A Corte Suprema de Cassação da Itália divulgou, nesta sexta-feira (12), os fundamentos da decisão que anulou o pedido de extradição da ex-deputada federal Carla Zambelli (PL-SP).

No documento, os magistrados italianos afirmam que o ministro Alexandre de Moraes, do Supremo Tribunal Federal (STF), acumulou funções no processo relacionado à invasão dos sistemas do Conselho Nacional de Justiça (CNJ), atuando simultaneamente como “vítima” e “juiz”.

Segundo a decisão, a Justiça italiana identificou uma “insuficiência e ilogicidade da fundamentação” sobre o acúmulo das funções de “vítima, juiz de primeira instância, juiz de segunda instância e juiz da execução” de Alexandre de Moraes. Para os magistrados, essa situação poderia contrariar os princípios de independência e imparcialidade exigidos em processos judiciais.

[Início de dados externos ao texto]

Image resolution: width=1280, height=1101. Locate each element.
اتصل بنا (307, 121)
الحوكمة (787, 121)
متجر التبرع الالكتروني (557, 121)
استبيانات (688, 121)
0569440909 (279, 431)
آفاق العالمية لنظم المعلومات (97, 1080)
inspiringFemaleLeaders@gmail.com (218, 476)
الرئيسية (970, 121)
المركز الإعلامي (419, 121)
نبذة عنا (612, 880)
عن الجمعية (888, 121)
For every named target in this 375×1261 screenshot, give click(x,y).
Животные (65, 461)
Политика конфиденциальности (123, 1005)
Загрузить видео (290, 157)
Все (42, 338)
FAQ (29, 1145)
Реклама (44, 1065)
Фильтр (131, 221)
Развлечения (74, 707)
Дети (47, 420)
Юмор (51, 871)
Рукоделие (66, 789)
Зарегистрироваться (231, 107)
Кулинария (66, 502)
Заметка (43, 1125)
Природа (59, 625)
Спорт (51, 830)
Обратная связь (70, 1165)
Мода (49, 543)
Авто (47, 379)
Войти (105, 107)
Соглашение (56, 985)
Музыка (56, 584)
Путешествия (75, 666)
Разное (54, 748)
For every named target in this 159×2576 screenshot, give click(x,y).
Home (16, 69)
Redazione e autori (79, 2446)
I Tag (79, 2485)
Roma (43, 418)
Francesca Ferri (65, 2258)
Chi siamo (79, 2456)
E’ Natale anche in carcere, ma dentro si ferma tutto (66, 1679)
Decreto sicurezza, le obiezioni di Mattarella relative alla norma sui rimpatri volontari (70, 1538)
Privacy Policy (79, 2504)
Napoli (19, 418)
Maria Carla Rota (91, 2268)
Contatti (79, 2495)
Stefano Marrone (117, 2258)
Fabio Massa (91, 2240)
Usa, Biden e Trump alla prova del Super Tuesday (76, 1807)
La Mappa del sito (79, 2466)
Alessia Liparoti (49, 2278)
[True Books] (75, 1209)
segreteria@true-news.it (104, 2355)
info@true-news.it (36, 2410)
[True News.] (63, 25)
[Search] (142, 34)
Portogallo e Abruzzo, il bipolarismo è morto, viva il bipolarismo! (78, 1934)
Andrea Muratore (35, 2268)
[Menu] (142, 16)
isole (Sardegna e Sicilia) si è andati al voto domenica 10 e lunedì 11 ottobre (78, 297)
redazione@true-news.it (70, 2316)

“Bem como insuficiência e ilogicidade da fundamentação em relação ao acúmulo das funções de vítima, juiz de primeira instância, juiz de segunda instância e juiz da execução na pessoa de M.A.D.M. [Ministro Alexandre de Moraes], integrante do Supremo Tribunal Federal do Brasil, em violação ao princípio da imparcialidade e da independência do juiz”, diz a decisão, publicada em italiano.

A decisão italiana diz respeito ao pedido de extradição de Zambelli, condenada por invasão dos sistemas do CNJ e inserção de documentos falsos. Entre os arquivos adulterados estava um falso mandado de prisão contra o próprio Moraes, atribuído a ele de forma fraudulenta, além de uma ordem falsa para quebra de sigilo bancário do ministro.

Com a revogação da medida, Zambelli foi colocada em liberdade em maio deste ano. Ela estava presa em Roma desde julho de 2025.

Condenações no Brasil

Carla Zambelli foi condenada pelo STF a 10 anos de prisão por participação na invasão dos sistemas do CNJ em parceria com o hacker Walter Delgatti Neto.

Segundo a Procuradoria-Geral da República (PGR), a ação tinha o objetivo de desacreditar o Poder Judiciário e criar um ambiente favorável a uma ruptura institucional após as eleições presidenciais.

Além desse caso, a ex-deputada também foi condenada pelo plenário do STF, por 9 votos a 2, a 5 anos e 3 meses de prisão por porte ilegal de arma e constrangimento ilegal com emprego de arma de fogo, no episódio em que perseguiu um homem negro nas ruas de São Paulo na véspera do segundo turno das eleições de 2022.

Ainda em 2025, o STF declarou o trânsito em julgado das duas condenações, esgotando as possibilidades de recurso. Zambelli renunciou ao mandato de deputada em dezembro do mesmo ano.